Precisamente, hablando de gacelas, volví a ver el otro día por televisión ese documental en el que un hipopótamo trata de salvar a una gacela, herida de muerte por las dentelladas de un cocodrilo, de cuyas fauces pudo escapar por milagro.
El hipopótamo salió del mismo río donde estaba el cocodrilo que apresó a la gacela en la orilla, y que pudo zafarse del golpe de gracia del saurio y caer unos pasos más allá. El hipopótamo la empujaba con el hocico y le daba grandes lametazos, tratando de reanimarla. Pero, al fin, la pobre gacela murió y el hipopótamo, visiblemente entristecido, volvió a meterse en el rio.

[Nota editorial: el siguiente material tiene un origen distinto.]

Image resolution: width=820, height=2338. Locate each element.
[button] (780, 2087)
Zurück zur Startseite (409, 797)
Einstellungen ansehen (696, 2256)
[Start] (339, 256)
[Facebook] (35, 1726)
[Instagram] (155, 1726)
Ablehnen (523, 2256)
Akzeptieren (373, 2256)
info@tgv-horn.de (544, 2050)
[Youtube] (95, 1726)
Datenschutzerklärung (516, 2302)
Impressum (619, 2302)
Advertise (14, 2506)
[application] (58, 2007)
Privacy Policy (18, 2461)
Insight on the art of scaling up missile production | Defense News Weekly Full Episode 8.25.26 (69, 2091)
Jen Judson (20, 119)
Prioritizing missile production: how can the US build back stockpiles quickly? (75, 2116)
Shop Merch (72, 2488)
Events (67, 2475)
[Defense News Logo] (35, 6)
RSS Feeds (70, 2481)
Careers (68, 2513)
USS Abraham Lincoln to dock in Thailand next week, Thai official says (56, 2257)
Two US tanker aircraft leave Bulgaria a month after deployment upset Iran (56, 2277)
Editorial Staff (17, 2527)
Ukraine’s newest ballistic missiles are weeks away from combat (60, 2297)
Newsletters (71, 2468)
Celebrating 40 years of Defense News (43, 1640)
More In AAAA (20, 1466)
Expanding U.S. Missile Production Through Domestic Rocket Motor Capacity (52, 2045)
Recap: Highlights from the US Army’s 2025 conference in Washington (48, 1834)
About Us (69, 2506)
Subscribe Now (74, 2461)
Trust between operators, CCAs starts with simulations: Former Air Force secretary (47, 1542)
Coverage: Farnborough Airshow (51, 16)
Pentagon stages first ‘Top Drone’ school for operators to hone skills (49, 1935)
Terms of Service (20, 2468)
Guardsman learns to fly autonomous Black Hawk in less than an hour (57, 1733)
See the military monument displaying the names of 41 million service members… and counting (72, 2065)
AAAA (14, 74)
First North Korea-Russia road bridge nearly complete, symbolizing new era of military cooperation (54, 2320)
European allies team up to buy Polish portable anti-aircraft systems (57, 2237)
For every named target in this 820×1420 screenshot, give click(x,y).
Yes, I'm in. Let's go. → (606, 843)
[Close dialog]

Así que no es nada raro, creo yo, que una paloma decida de pronto posarse en el lomo de un gato que está durmiendo la siesta, y sestear ella también, mirando el paisaje urbano en la pesada tarde porteña, desde un gato bonachón, permisivo y somnoliento.
© José Luis Alvarez Fermosel
2 comentarios:
Es cierto que es una pena que no haya tenido una máquina de fotos para esa imagen que hubiera sido hermosísima. Sin dudas. Pero ud. escribe y describe tan bien las cosas y las circunstancias, que a mi me da la sensación de estar leyendo un libro porque me hace volar con la imaginación. Mil felicitaciones. Besos. Cristina (de Olivos)
¡Cuánto me alegro, Cristina, de que te dé la sensación de ver las cosas que yo escribo, como quien ve una foto o una película! Es cosa de nuestro oficio. ¡Pobre el de nosotros que no tenga la capacidad de hacer ver a la gente con lo que escribe! Muchas gracias por tus felicitaciones y muchos cariños.